South, that's like grade school level?
 
English proficient?

South, that's like grade school level?

English proficient is for FAA certificates. ICAO has their LP grade. In cases like these, controllers should know when to use ICAO phraseology, and when to use FAA lingo. The sad fact is, that many pilots from certain countries simply can not communicate in "english proficient" level. The controller should be able to identify these pilots, and use standard phraseology with them. Many controllers can (I've flown a lot around Florida where they train these "english proficient" pilots...), but this one obviously couldn't.
Still, it's obviously 95% pilots fault in this case, but had the controller adjusted a bit in her 5%, it would've made it less hairy for everyone involved.
 
Yes it is. If you allow foreign pilots to fly in your airspace - you should have controllers that speak ICAO. US ATC is very very far from ICAO standard ATC, which is sometimes confusing for foreign pilots.
ICAO standard ATC does not allow the use of cardinal headings, only three digits.
ICAO Doc 4444 12.4.1.3

There's very little difference in phraseology between ICAO and FAA. In this case, they're both the same in that a vector is used with a magnetic heading in 3 digit degrees. When the pilots in question didn't respond to standard phraseology of a right turn to 180, she used non standard phraseology or "plain language" by ICAO definition. Completely authorized and in this case, I'd say warranted.

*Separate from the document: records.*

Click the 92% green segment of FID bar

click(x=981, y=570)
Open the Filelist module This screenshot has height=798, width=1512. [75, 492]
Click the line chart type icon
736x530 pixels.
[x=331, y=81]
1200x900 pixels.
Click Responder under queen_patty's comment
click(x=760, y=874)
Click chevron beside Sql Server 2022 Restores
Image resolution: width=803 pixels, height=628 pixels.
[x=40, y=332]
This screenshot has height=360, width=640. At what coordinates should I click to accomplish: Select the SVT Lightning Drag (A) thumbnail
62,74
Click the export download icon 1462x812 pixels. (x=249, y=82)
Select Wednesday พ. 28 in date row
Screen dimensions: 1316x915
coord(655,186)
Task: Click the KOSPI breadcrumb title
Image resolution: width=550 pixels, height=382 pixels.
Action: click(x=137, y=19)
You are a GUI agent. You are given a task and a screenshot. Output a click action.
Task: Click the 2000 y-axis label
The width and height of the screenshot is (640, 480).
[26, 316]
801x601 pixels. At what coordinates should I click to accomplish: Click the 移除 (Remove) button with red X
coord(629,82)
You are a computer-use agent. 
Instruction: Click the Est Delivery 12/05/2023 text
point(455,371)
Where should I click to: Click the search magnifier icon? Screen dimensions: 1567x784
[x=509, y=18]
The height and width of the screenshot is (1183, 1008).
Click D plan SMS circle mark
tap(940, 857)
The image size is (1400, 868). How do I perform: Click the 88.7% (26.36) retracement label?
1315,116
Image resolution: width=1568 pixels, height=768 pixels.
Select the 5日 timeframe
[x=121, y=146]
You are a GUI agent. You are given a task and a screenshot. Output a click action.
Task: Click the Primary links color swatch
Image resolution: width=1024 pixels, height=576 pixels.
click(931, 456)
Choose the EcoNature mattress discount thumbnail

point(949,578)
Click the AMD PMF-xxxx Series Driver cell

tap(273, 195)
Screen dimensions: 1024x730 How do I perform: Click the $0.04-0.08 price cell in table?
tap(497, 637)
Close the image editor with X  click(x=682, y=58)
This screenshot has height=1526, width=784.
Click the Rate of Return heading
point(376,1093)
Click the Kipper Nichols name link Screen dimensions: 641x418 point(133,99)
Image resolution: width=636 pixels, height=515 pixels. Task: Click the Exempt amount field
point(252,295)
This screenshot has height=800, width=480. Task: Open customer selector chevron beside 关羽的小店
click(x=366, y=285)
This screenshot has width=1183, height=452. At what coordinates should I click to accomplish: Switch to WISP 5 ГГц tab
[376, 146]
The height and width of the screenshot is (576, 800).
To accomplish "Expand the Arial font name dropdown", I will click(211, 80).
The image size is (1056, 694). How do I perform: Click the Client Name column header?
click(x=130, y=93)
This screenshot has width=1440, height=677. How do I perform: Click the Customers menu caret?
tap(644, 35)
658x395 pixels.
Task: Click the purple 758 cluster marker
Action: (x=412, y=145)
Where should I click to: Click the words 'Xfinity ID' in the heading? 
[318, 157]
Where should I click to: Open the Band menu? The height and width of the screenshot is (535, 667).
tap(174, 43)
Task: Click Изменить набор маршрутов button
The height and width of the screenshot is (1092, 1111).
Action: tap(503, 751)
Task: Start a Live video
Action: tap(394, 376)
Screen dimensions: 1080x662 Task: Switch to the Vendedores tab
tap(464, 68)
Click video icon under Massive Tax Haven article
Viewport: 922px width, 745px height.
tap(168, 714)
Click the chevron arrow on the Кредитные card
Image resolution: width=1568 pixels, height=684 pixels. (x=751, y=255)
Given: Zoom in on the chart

The pilots are required to know north, south, east and west IAW the Aeronautical Telecommunications manual.
 
There's very little difference in phraseology between ICAO and FAA. In this case, they're both the same in that a vector is used with a magnetic heading in 3 digit degrees. When the pilots in question didn't respond to standard phraseology of a right turn to 180, she used non standard phraseology or "plain language" by ICAO definition. Completely authorized and in this case, I'd say warranted.

The pilots are required to know north, south, east and west IAW the Aeronautical Telecommunications manual.

I guess the "what are you doing" was the one that caused the EVA pilots to have a mental overflow. The sad thing is, that they were probably running a checklist(because their training says aviate, navigate, communicate, and no matter what, checklists have priority nr. 1 over anything), or trying to figure out if they need to do a left or right turn(without realizing it makes no difference here) because that wasn't specified in a manner they are used to. Chinese/Taiwanese are ridiculously bad in making decisions in non-standard situations.

Everything the controller did was "authorized", but they should remember they are talking to pilots who sometimes are unable to understand the language they speak with the controllers. Many Asian pilots simply remember the "correct" readbacks but do not understand the meaning of what's being said.
 
And when that happens they threaten our pilots and citizens in our NAS, if ya can't grasp the language, frankly it's no skin off my back if you stay out of our airspace.